Please Don't Ask Me About My Wedding

My work as a day-of wedding coordinator kicks in about a month before the wedding. While I check in with my clients every month, the "dot your i's and cross your t's" work doesn't begin until the wedding day looms. Unfortunately, by that point, my clients — and particularly the brides — are really over wedding planning.

"I don't even like talking about the wedding," one woman told me. It was weeks before her wedding and she was getting it from all sides: "Every day, everyone is asking me, 'How's the wedding planning coming?'"

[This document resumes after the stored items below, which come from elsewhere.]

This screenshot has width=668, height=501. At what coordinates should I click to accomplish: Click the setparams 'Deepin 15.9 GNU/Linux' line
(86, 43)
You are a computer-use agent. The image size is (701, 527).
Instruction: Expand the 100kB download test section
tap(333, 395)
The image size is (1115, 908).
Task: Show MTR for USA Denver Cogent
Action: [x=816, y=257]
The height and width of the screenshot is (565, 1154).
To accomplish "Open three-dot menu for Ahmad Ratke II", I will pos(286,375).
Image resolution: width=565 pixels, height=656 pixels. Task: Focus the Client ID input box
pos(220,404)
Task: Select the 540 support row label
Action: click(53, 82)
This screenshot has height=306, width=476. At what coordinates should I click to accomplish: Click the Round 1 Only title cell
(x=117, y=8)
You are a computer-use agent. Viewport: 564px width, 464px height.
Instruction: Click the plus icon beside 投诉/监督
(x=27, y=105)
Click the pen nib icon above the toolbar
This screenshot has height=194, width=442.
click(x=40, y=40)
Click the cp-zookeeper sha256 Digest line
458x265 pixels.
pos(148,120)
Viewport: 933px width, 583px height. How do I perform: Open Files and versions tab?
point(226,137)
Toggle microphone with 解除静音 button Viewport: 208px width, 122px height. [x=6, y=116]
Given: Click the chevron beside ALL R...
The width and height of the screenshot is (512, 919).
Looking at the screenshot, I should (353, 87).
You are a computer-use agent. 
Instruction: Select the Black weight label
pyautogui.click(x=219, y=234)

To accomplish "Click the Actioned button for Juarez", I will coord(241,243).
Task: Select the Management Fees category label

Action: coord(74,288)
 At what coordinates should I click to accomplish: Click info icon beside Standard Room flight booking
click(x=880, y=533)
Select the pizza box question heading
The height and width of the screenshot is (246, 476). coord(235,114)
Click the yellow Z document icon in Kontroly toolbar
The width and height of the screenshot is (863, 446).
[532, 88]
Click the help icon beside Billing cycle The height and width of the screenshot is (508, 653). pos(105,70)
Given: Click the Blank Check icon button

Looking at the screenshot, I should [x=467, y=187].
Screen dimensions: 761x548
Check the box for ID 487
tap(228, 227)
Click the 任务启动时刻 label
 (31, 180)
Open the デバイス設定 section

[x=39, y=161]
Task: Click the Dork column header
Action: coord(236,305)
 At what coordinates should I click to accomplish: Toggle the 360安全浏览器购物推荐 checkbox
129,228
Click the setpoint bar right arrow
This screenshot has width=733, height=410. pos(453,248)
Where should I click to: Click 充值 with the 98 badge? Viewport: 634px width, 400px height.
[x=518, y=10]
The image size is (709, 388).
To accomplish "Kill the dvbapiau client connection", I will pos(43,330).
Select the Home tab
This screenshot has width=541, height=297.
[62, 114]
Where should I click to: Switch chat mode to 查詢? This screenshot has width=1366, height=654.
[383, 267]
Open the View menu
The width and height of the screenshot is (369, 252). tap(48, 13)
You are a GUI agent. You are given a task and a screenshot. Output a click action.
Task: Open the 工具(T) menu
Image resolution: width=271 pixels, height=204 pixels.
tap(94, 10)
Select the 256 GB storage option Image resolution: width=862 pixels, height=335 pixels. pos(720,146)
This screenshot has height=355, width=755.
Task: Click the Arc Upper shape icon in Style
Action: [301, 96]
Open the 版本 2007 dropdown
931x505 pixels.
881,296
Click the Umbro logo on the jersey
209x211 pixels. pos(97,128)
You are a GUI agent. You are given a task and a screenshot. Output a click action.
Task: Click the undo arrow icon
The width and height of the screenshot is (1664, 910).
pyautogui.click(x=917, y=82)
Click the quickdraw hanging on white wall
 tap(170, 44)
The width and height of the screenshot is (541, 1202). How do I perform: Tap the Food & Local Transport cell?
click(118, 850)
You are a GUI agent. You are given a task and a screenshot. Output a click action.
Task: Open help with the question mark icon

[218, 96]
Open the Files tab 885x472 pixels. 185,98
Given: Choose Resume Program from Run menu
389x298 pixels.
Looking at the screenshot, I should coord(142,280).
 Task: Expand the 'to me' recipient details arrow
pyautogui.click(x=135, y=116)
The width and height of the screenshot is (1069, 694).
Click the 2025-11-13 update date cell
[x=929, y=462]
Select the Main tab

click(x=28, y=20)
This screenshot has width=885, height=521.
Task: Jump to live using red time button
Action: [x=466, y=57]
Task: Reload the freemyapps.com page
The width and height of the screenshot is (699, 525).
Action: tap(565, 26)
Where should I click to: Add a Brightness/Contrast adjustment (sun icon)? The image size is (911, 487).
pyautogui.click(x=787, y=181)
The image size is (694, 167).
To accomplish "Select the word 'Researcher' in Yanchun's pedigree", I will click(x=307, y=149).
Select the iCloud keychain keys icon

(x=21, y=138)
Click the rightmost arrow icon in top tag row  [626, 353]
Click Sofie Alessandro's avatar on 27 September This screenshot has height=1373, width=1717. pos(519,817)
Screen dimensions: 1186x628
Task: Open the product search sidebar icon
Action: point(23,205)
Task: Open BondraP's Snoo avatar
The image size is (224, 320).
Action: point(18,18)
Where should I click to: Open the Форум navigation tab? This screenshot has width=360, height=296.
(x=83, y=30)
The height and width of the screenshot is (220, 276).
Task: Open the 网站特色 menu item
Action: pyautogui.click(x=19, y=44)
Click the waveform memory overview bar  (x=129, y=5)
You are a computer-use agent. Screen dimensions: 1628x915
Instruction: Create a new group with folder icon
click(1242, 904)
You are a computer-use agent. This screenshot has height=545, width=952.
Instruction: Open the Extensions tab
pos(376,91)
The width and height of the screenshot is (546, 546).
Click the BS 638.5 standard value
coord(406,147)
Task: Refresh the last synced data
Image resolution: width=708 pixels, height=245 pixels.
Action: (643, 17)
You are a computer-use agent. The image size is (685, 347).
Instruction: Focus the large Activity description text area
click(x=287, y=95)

What do they want me to say? she wondered. "I tell them, 'It's normal. I've got a timeline. Do you want to see it?'"

They never do.

"I think they want me to be excited or stressed," she said. "Or maybe they're just being polite and don't actually want me to bore them with the details." (Mind you, she had to be bored stiff with the details for months.)

The response is no better if you just want to vent.

"You can't bitch about it to almost anybody because when you do, everyone's like, 'Oh, your wedding will be so lovely. It will be so wonderful.'"

Um, who said it wouldn't be? "I'm just venting about the frustration about how much time it takes and how much money everything costs and those things are irritating to me and I'm a vocal person and I need to share it.'"

But you're not supposed to do that, are you?

You're supposed to be quiet and demure and consumed with the gravity of becoming A Wife. You're supposed to be above all the petty grievances that in any other situation you'd be at full liberty to air. You're supposed to be an angel, decked in white.

My clients show this emotional fatigue in different ways. Often, they just stop answering emails. Other times, they buckle down, becoming so absorbed by details that they can't be bothered to have any fun. Either way, their message is the same: "Can we please get this over with already?"

What a horrible situation this puts women in. What should be a joyous occasion has become so much work that they can't even enjoy it. It becomes yet another thing they have to do.

We can change this.

Let's start by no longer asking the bride how the wedding is going. If we must know, ask the groom (if there is one). Better yet: Ask the groom when the bride is in the room.

Give her permission to not care. Tell her: "It's OK your wedding isn't the center of your whole life. It shouldn't be. That would be unhealthy."

Ask her about anything else: her work, her hobbies, her life outside of being an Engaged Woman. Then, if it feels natural, ask about the wedding. Give her proof that her identity wasn't lost the moment she put on a ring. Treat her like you always did.